Todavía quedan ciudadanos ingenuos que otorgan crédito a la Policia Nacional en la lucha contra la delincuencia, cuando es altamente comprobado que el denominado cuerpo del orden público no está en capacidad de enfrentar un problema del cual es parte. Son muchas las bandas delincuenciales que tienen de jefe a un oficial policial y en el seno de las mismas regularmente hay sargentos, cabos y rasos.
En otras entregas he sostenido que las causas principales de la delincuencia y la criminalidad, en el país, son el narcotráfico y la descomposición social y moral que atraviesa la sociedad. Y la Policía Nacional, un cuerpo maleado de arriba hacia abajo, es un componente adicional que retranca y agrava la problemática.
Si verdaderamente hay la voluntad de reducir la criminalidad en el país, el primer paso sería disolver la Policía Nacional y crear un nuevo organismo con jóvenes educados y bien remunerados. Se trata de un proceso que tomaría tiempo, sobre todo en la depuración.
Mientras tanto, en lo que se conforma un organismo ejemplar, los militares dominicanos podrían patrullar las calles, instruyéndoles debidamente para prevenir la comisión de excesos y advirtiéndoles posibles sanciones ante eventuales componendas con los antisociales.
Disolver la Policía Nacional sería una forma de la población quitarse de encima uno de los problemas causales de la delincuencia y la criminalidad. El problema no está en cambio de jefes policiales. ¿Cuántos no han cambiado y la situación sigue igual o peor?

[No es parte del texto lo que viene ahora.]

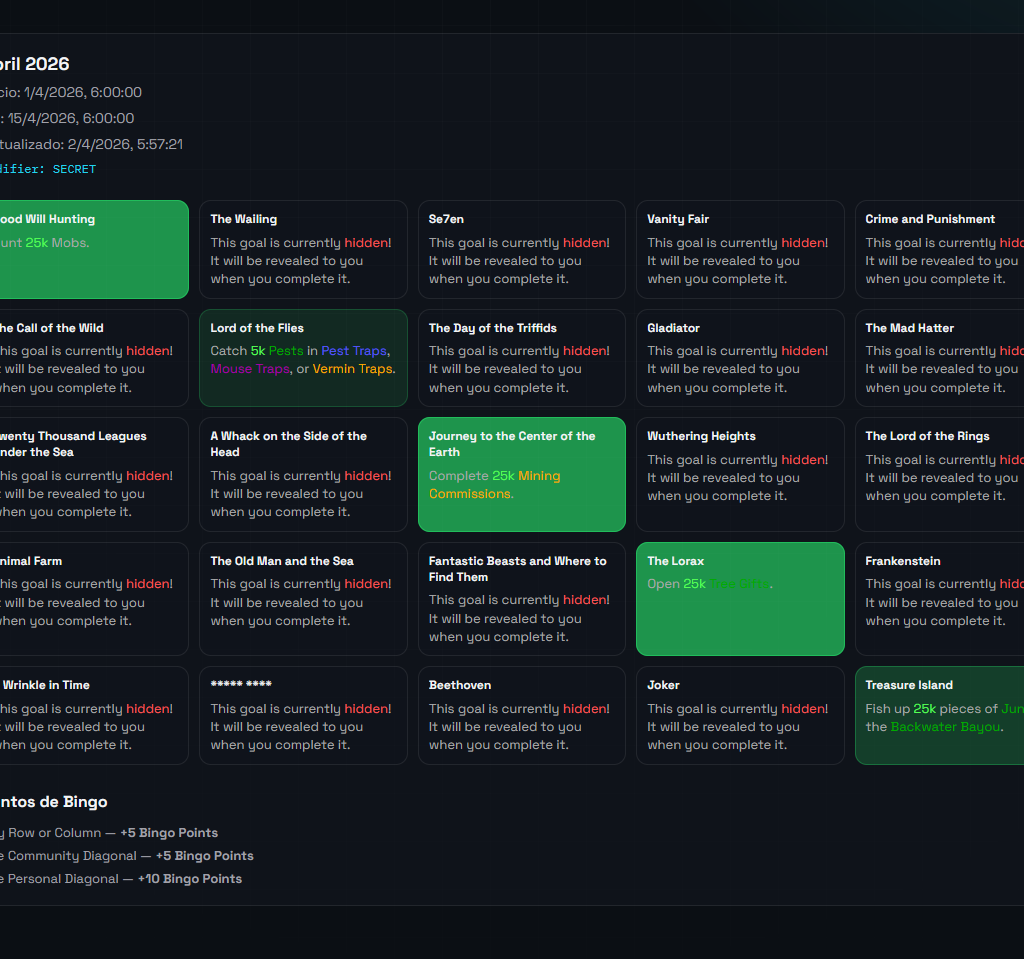1024x959 pixels.
Task: Open the completed Lorax goal card
Action: [x=740, y=598]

Creo en el diseño y aplicación de políticas eficaces en el enfrentamiento de la criminalidad. Siempre he dicho que la causa principal de la delincuencia está en el narcotráfico, pero también hay que tomar medidas contra la descomposición moral y social y la disolución de instituciones como la Policía Nacional, constituyen puntos básicos en la ejecución del programa.